* DATA SUPPLIED
..............................
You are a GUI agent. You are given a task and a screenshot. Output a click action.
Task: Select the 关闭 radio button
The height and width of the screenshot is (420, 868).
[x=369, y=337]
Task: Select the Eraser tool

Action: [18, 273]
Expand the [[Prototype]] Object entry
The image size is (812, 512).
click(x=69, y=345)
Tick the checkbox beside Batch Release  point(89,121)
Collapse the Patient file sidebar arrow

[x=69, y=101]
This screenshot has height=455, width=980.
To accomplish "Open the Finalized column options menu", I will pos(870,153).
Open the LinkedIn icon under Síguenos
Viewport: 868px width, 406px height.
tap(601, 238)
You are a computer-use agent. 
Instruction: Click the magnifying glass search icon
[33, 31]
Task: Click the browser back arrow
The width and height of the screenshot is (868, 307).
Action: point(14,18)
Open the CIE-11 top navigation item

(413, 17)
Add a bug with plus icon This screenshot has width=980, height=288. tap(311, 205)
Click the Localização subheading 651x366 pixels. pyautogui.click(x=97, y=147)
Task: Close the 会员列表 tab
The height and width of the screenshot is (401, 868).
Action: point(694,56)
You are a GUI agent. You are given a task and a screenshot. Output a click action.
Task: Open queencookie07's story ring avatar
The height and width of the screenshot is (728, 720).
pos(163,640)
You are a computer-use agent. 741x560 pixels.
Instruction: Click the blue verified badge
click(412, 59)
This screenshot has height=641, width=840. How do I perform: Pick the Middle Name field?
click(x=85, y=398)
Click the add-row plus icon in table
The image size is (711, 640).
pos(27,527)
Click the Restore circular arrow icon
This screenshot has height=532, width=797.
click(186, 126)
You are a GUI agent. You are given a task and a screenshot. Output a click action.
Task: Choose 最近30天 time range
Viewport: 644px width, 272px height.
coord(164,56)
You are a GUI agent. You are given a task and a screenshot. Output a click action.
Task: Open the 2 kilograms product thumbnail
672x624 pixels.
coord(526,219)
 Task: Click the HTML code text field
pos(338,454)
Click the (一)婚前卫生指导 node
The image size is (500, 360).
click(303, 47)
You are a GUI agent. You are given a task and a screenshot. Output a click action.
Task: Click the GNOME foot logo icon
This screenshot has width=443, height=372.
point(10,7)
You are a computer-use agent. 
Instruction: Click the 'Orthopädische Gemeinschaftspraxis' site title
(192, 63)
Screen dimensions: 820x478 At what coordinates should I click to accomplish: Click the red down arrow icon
..............................
* TO DO
Repeat each entry above exactly as it appears.

* FINISHED EXERCISE
You are a GUI agent. You are given a task and a screenshot. Output a click action.
Task: Select the 关闭 radio button
The height and width of the screenshot is (420, 868).
[x=369, y=337]
Task: Select the Eraser tool

Action: [18, 273]
Expand the [[Prototype]] Object entry
The image size is (812, 512).
click(x=69, y=345)
Tick the checkbox beside Batch Release  point(89,121)
Collapse the Patient file sidebar arrow

[x=69, y=101]
This screenshot has height=455, width=980.
To accomplish "Open the Finalized column options menu", I will pos(870,153).
Open the LinkedIn icon under Síguenos
Viewport: 868px width, 406px height.
tap(601, 238)
You are a computer-use agent. 
Instruction: Click the magnifying glass search icon
[33, 31]
Task: Click the browser back arrow
The width and height of the screenshot is (868, 307).
Action: point(14,18)
Open the CIE-11 top navigation item

(413, 17)
Add a bug with plus icon This screenshot has width=980, height=288. tap(311, 205)
Click the Localização subheading 651x366 pixels. pyautogui.click(x=97, y=147)
Task: Close the 会员列表 tab
The height and width of the screenshot is (401, 868).
Action: point(694,56)
You are a GUI agent. You are given a task and a screenshot. Output a click action.
Task: Open queencookie07's story ring avatar
The height and width of the screenshot is (728, 720).
pos(163,640)
You are a computer-use agent. 741x560 pixels.
Instruction: Click the blue verified badge
click(412, 59)
This screenshot has height=641, width=840. How do I perform: Pick the Middle Name field?
click(x=85, y=398)
Click the add-row plus icon in table
The image size is (711, 640).
pos(27,527)
Click the Restore circular arrow icon
This screenshot has height=532, width=797.
click(186, 126)
You are a GUI agent. You are given a task and a screenshot. Output a click action.
Task: Choose 最近30天 time range
Viewport: 644px width, 272px height.
coord(164,56)
You are a GUI agent. You are given a task and a screenshot. Output a click action.
Task: Open the 2 kilograms product thumbnail
672x624 pixels.
coord(526,219)
 Task: Click the HTML code text field
pos(338,454)
Click the (一)婚前卫生指导 node
The image size is (500, 360).
click(303, 47)
You are a GUI agent. You are given a task and a screenshot. Output a click action.
Task: Click the GNOME foot logo icon
This screenshot has width=443, height=372.
point(10,7)
You are a computer-use agent. 
Instruction: Click the 'Orthopädische Gemeinschaftspraxis' site title
(192, 63)
Screen dimensions: 820x478 At what coordinates should I click to accomplish: Click the red down arrow icon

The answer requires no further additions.